Integers can be positive or negative. One way to store negative numbers in binary is to set the most significant bit to 1 to denote that it is a negative number. So -12 is stored as follows:

10000000 00000000 00000000 00001100.
So, we have only 31 bits for the numbers. Thus the largest integer that can be stored is 2^31-1= 65535 and the lowest integer that can be stored is -2^31-1= -65535

However, there are two major problems when we store integers like this.

1. Lets suppose we want to store values from -3 to +3. There are 7 numbers in this range.

0 - 000
1 - 001
2 - 010
3 - 011
-0 - 100
-1 - 101
-2 - 110
-3 - 111

Here we can see that 0 has two representations which can create a big confusion.

2. Arithmetic operations do not give the correct results.

If we add +1 and -1, it should output 0. Here,

 001 + 101 = 110 which is -2 and that is wrong.

So, to avoid these we use 2's complement to store negative numbers. In 2's complement, to get the binary representation for a negative number, its positive conterpart is first complemented and 1 is added to the 1's complement.

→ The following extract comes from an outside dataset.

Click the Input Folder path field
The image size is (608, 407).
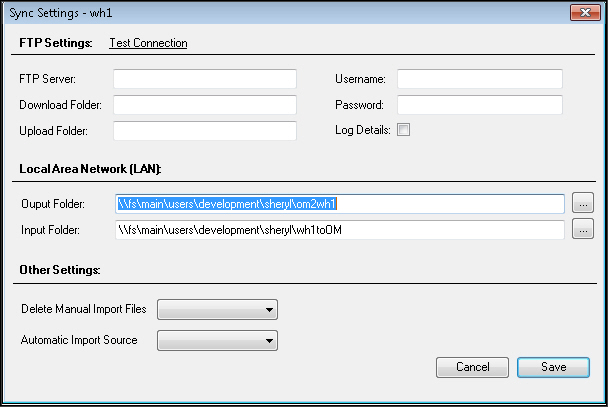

The 2's complement of 1(001) is 111(110+1).

The above range can now be represented as follows:


0 - 000
1 - 001
2 - 010
3 - 011
-1 - 111
-2 - 110
-3 - 101
-4 - 100

Thus, we can see that both of the above problems are solved using the 2's complement. Also, we can store one more number as there is only 1 representation for 0. The range of number which can be represented using this method is -2^31 to 2^31-1.